╭─ GIVEN DATA

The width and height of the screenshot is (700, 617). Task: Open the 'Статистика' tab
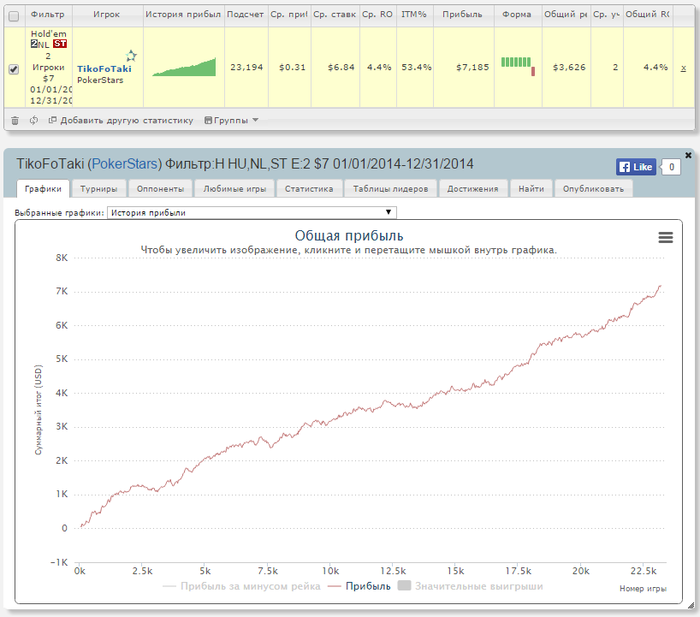click(308, 188)
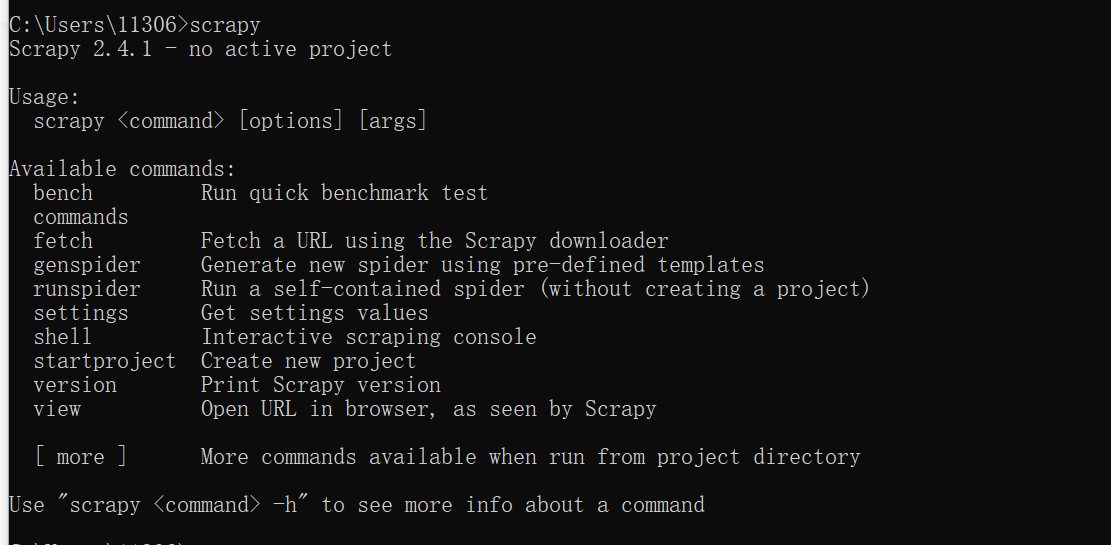This screenshot has width=1111, height=545.
Task: Click the 'runspider' command name
Action: (x=87, y=290)
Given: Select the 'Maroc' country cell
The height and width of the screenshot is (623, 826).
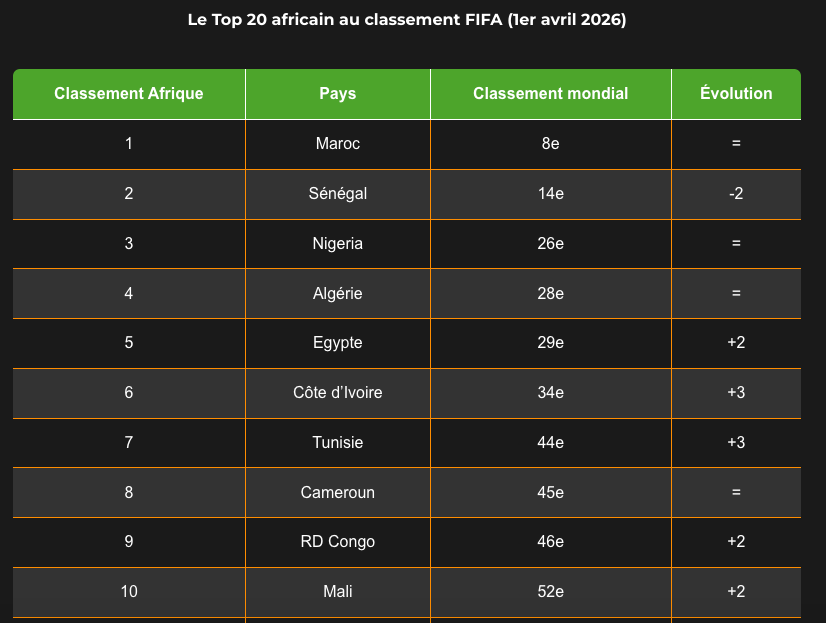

╰─

### WORK ORDER
Without including any pictures, copy every line above exactly.

### EXERCISE SOLUTION
The width and height of the screenshot is (700, 617). Task: Open the 'Статистика' tab
click(308, 188)
This screenshot has width=1111, height=545.
Task: Click the 'runspider' command name
Action: (x=87, y=290)
Given: Select the 'Maroc' country cell
The height and width of the screenshot is (623, 826).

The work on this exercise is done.